Videocracy Dänemark, Finnland, Schweden, Grossbritannien 2009 – 85min.

Filmkritik

Berlus(t)conis Spaßregierung

Filmkritik: Eduard Ulrich

Silvio Berlusconi ist eine beliebte Zielscheibe für Satiriker. Erik Gandini, ein Italiener aus Schweden, knöpft sich gleich das System vor. Mit seiner anekdotischen Wahl der Schwerpunkte kann er aber nur an der Oberfläche kratzen. Vielleicht hat er damit aber genau des Pudels Kern getroffen.

Das Imperium Romanum liefert nicht nur seit je den Stoff für viele Hollywood-Epen, es bietet auch Lehrreiches fürs wirkliche Leben. Es erfand Gladiatorentodeskämpfe und warf echte Christen genauso echten Löwen zum Fraß und zur Belustigung des Publikums vor, es dehnte die Schulspeisung auf alle aus und bot gratis Unterhaltung - panem et circenses, die heute Sozialhilfe und Fernsehen heißen. Manche unken, diese spätantike Spaßgesellschaft sei sowohl Symptom ihrer Dekadenz als auch Ursache ihres baldigen Untergangs gewesen.

Da wirkt es wie eine Ironie der Geschichte, dass in Italien die Massenmedienlandschaft vom Langzeitregierungschef und Medien-Duce Silvio Berlusconi in Personalunion dominiert und als reine Unterhaltungsmaschinerie betrieben wird. Er sichert damit seine Macht und zog als Nebeneffekt eine Generation von Medienkonsumenten heran, deren Lebensziel darin zu bestehen scheint, Teil dieses Medienimperiums zu werden. Eine Möglichkeit dazu besteht beispielsweise darin, die verantwortungsvolle Aufgabe einer Velina zu übernehmen, die dem Moderator zudient, indem sie drei wichtige Funktionen erfüllt: lächeln, nichts sagen und gut aussehen.

Erik Gandini führt drei Kronzeugen für seine Thesen im doppelten Sinne vor: Den Agenten, über dessen Schreibtisch oder durch dessen Bett jegliche weibliche bzw. männliche Medienkarriere führt; einen knapp 30-jährigen Arbeiter, der immer wieder versucht, als Talent erkannt zu werden; und einen Paparazzi der komplementären Art, der seine Bilder an die Reichen und Mächtigen verkauft, damit sie nicht veröffentlicht werden. Gandini zeigt neben dem aktuellen Programm auch einige Trouvaillen - vor allem Bilder aus der Anfangszeit von Berlusconis Privatsender, der mit einfach gestrickten, billigst produzierten und mit textilarmen Einlagen garnierten Sendungen die Unterschicht vor dem Fernseher fesseln konnte, dass sich Arbeitgeber beklagten, ihr Personal bekäme nicht genug Schlaf. Gandinis Konzept des ausführlichen Vorführens zwecks Selbstentlarvung der Selbstdarsteller bringt allerdings einiges an Wiederholung. Zudem vermisst man doch einen Blick auf die Institutionen und Gegenkräfte im Staate, damit man verstehen könnte, wer oder was genau wann versagt hat.

.....

• [Aufgabenstellung]:
Beantworten Sie folgende Fragen zur Filmkritik:
(a) Wie viele Minuten dauert der Film laut der Filmkritik?
(b) Welche drei Funktionen erfüllt eine Velina?
(c) Worüber beklagten sich Arbeitgeber in der Anfangszeit von Berlusconis Privatsender?

.....

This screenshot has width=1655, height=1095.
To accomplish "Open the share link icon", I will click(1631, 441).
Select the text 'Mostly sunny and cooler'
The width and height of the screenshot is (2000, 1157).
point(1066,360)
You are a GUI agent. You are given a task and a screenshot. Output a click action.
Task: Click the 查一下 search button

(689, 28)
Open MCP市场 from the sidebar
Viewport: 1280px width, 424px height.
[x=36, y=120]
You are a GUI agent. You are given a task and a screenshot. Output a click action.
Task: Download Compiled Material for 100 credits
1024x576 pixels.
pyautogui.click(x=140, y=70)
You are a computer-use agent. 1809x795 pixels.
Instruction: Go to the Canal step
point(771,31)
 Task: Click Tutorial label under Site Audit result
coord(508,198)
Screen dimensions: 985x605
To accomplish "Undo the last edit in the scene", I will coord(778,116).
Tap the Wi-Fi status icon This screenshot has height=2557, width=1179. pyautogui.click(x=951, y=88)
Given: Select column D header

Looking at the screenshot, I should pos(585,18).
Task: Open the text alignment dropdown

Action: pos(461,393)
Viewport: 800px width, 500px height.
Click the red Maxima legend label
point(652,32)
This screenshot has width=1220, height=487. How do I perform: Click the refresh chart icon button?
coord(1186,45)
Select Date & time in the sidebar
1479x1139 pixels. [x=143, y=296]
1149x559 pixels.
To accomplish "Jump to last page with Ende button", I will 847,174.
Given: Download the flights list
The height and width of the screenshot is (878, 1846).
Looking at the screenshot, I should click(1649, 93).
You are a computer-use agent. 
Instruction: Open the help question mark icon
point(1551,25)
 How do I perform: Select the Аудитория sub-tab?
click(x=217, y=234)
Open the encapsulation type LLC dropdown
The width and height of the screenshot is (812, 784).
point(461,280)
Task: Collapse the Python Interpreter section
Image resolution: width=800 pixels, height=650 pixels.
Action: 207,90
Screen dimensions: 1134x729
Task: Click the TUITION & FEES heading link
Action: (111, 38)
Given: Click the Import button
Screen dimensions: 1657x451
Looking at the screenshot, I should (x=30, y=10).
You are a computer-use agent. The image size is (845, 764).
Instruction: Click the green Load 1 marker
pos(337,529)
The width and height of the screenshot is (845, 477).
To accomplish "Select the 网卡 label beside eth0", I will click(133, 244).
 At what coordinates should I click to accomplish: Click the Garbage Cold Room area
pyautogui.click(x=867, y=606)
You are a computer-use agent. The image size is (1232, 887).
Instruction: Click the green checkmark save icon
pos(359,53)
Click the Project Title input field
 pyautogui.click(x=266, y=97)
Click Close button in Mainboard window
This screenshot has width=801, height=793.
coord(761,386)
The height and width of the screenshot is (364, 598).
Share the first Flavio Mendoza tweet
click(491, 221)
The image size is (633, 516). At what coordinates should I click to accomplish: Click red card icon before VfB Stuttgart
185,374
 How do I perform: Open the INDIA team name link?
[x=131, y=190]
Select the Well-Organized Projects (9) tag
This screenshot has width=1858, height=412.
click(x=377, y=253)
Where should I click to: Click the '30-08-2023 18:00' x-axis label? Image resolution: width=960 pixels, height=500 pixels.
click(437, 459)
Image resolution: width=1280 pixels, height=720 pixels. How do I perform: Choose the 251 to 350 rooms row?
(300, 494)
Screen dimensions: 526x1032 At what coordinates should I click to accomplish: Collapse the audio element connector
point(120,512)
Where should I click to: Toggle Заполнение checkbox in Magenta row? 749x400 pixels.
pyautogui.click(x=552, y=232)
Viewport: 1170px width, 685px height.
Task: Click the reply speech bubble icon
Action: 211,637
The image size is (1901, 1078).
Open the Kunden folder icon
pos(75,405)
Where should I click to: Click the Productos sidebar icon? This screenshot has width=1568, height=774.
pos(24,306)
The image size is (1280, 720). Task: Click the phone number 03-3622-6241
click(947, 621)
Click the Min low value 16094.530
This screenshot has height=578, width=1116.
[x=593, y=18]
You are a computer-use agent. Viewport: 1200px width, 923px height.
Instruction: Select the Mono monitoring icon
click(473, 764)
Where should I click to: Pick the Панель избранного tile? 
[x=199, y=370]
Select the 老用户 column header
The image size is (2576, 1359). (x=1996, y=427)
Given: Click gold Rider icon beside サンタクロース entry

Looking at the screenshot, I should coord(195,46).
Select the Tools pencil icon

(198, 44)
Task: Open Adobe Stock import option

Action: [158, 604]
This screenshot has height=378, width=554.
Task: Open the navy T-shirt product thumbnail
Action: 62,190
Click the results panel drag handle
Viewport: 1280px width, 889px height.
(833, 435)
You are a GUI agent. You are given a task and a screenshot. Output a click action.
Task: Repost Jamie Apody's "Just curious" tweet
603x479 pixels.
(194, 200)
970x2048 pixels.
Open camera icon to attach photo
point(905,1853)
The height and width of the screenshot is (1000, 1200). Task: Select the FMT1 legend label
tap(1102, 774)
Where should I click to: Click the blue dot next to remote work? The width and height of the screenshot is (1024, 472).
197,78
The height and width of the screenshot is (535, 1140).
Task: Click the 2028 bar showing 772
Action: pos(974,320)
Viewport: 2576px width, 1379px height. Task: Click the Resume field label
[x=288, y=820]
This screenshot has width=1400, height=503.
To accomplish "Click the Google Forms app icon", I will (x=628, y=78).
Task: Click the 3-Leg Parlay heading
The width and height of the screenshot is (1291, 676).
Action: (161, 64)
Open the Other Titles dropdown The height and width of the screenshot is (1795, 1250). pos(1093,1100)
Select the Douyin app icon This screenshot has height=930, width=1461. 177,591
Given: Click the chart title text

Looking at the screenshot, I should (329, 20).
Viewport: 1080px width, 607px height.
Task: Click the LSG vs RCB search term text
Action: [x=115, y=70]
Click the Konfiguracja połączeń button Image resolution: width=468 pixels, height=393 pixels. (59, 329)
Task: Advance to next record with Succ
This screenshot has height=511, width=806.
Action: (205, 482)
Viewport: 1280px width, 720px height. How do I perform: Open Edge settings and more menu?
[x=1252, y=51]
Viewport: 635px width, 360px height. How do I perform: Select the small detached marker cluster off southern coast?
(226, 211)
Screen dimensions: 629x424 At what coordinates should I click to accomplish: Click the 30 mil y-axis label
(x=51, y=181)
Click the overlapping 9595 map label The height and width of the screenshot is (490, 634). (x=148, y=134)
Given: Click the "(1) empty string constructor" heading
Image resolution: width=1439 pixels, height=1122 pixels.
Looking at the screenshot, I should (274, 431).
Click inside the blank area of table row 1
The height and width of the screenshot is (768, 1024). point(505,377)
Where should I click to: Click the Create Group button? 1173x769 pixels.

.....

• [Lösung der Übung]:
(a) Der Film dauert 85 Minuten.
(b) Eine Velina soll lächeln, nichts sagen und gut aussehen.
(c) Sie beklagten sich, ihr Personal bekäme nicht genug Schlaf.